◆ Verilen Görev A
Aşağıdaki turizm çeşitliliğiyle ilgili metni iki cümleyle özetleyin.
◆ Verilen Görev B
Aşağıdaki turizm metninin son paragrafındaki soruların tamamını sırasıyla yazın.
◆ Verilen Görev C
Aşağıdaki turizm metnine göre şu ifadeler doğru mu? Her biri için evet ya da hayır deyin ve metinden belirleyici sözleri aynen alıntılayın. (i) Avrupa'dan turist gelen yıllarda turizmin çeşitlendirilmesi yeterince ele alınmıştır. (ii) Kaplıca, turizme kazandırılabilecek alanlar arasında sayılır. (iii) Metin, çeşitlilik artırıldığında turist geleceğini kesin olarak ifade eder.

◆ Kaynak Metin
◆ ◆ ◆ ◆

Biz, yıllardır şunu söyledik:

"Turizm kum, güneş ve denizden ibaret değildir. Turizmi çeşitlendirmek, alanı genişletmek ve bu geniş coğrafyadaki güzelliklerden istifade etmek gerekiyor. Sağlık, doğa, inanç, kongre, kültür, fuar, spor, tarih, kaplıca alanlarını da turizme kazandırarak bu çeşitliliği artırabiliriz."

Avrupa'dan turist aktığı yıllarda bu konuları ihmal ettik. Ya da gerektiği gibi üzerinde durmadık. Deniz, güneş ve kum üçlüsü ile yetinmeye çalıştık.

Peki, bugün turizmde çeşitliliği artırdığımızda beklediğimiz potansiyeli elde edebilir miyiz? Turist getirebilir miyiz? Turizmde yaşanan durgunluğun giderilmesinde olumlu adımları atabilir miyiz?

◆ ◆ ◆ ◆

◆ Veri Satırları
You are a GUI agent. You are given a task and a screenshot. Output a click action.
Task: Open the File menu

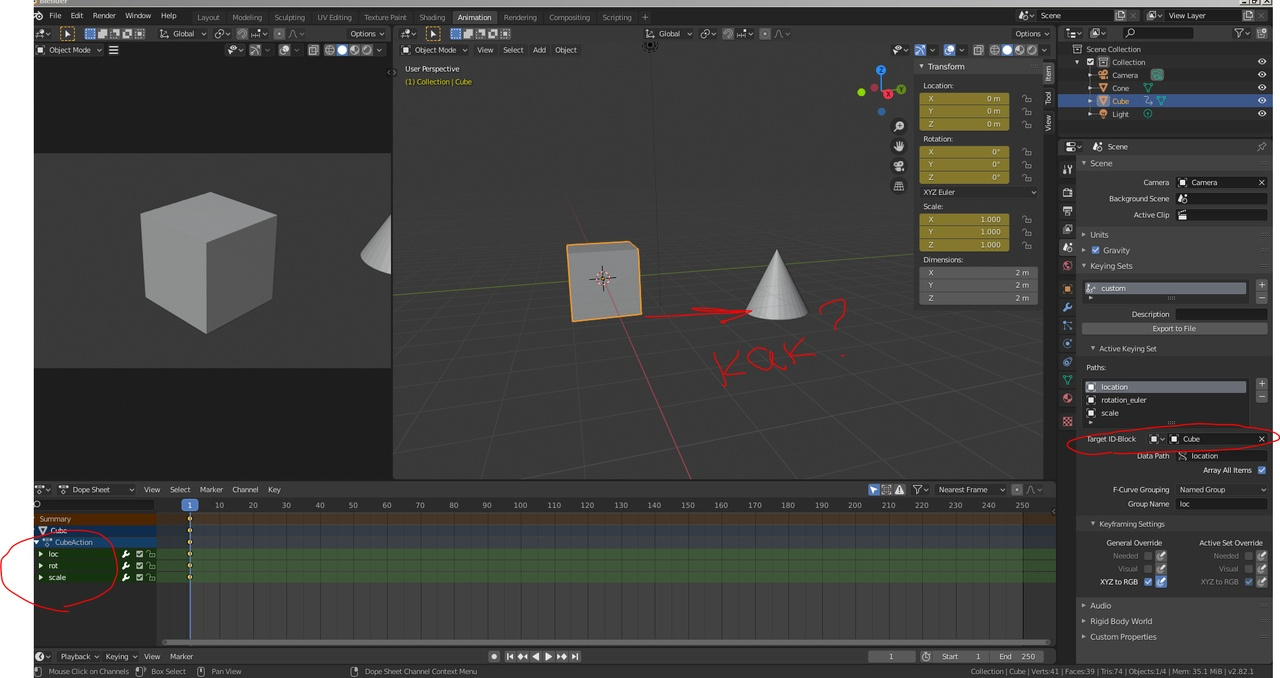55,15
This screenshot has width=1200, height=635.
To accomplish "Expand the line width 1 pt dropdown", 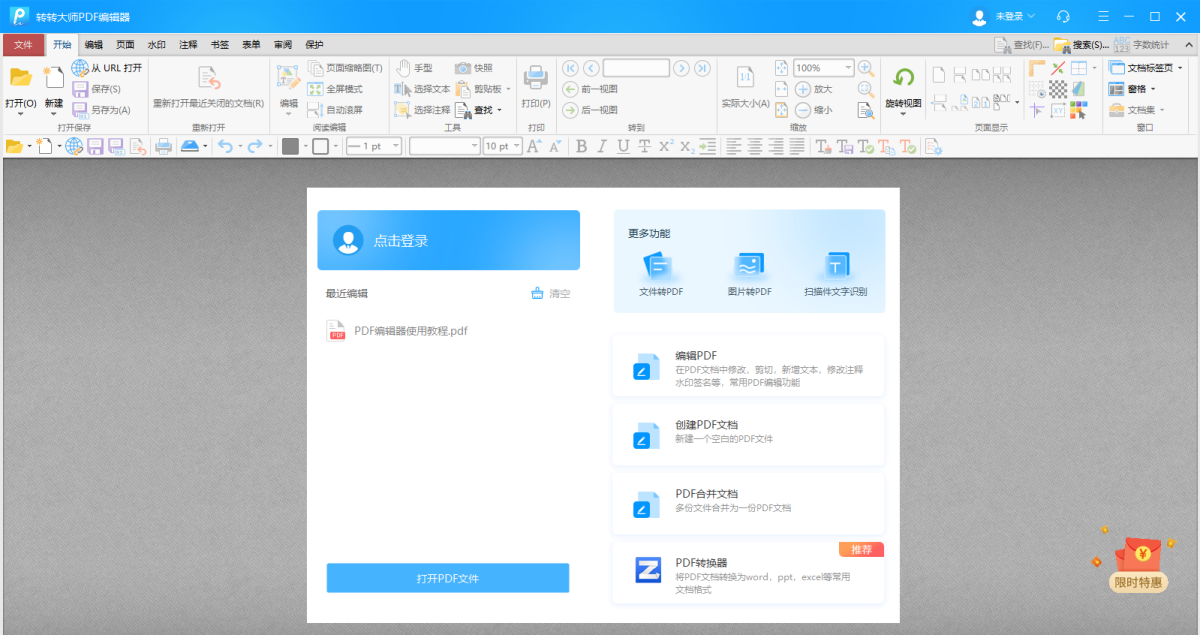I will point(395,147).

◆ ◆ ◆ ◆

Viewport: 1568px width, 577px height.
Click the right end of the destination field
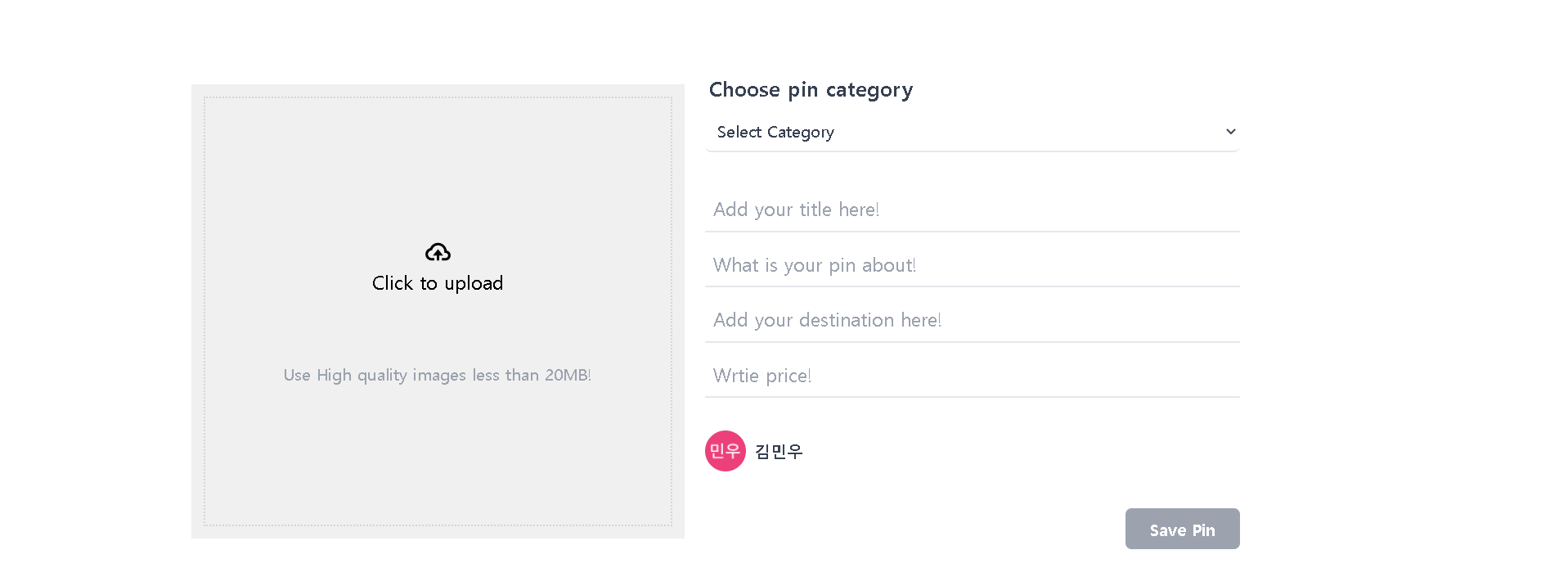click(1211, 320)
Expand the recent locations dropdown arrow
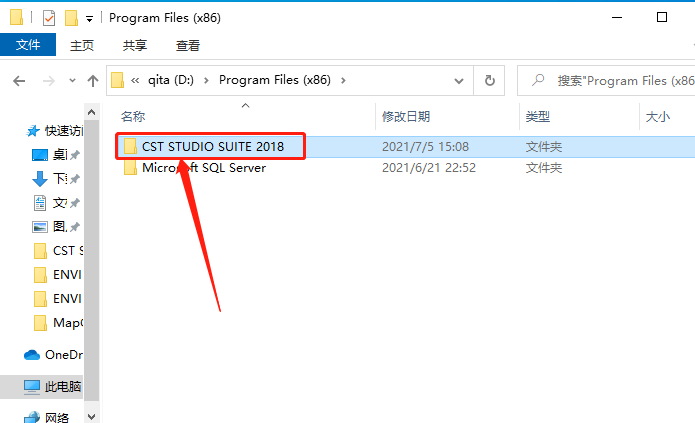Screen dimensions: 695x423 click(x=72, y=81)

◆ ◆ ◆ ◆

◆ Beklenen Çıktı A
Metin, turizmin kum, güneş ve denizden ibaret olmadığını, sağlık, doğa, inanç, kongre ve benzeri alanlar turizme kazandırılarak çeşitliliğin artırılması gerektiğini yıllardır söylediklerini belirtir. Avrupa'dan turist geldiği yıllarda bu konuların ihmal edildiğini ve deniz, güneş, kum üçlüsüyle yetinildiğini aktarır; ardından bugün çeşitlilik artırıldığında beklenen potansiyelin elde edilip edilemeyeceğini, turist getirilip getirilemeyeceğini ve durgunluğun giderilmesi için olumlu adımlar atılıp atılamayacağını sorar.

◆ Beklenen Çıktı B
- Peki, bugün turizmde çeşitliliği artırdığımızda beklediğimiz potansiyeli elde edebilir miyiz?
- Turist getirebilir miyiz?
- Turizmde yaşanan durgunluğun giderilmesinde olumlu adımları atabilir miyiz?

◆ Beklenen Çıktı C
(i) Hayır: "Avrupa'dan turist aktığı yıllarda bu konuları ihmal ettik."
(ii) Evet: "Sağlık, doğa, inanç, kongre, kültür, fuar, spor, tarih, kaplıca alanlarını da turizme kazandırarak bu çeşitliliği artırabiliriz."
(iii) Hayır: "Turist getirebilir miyiz?"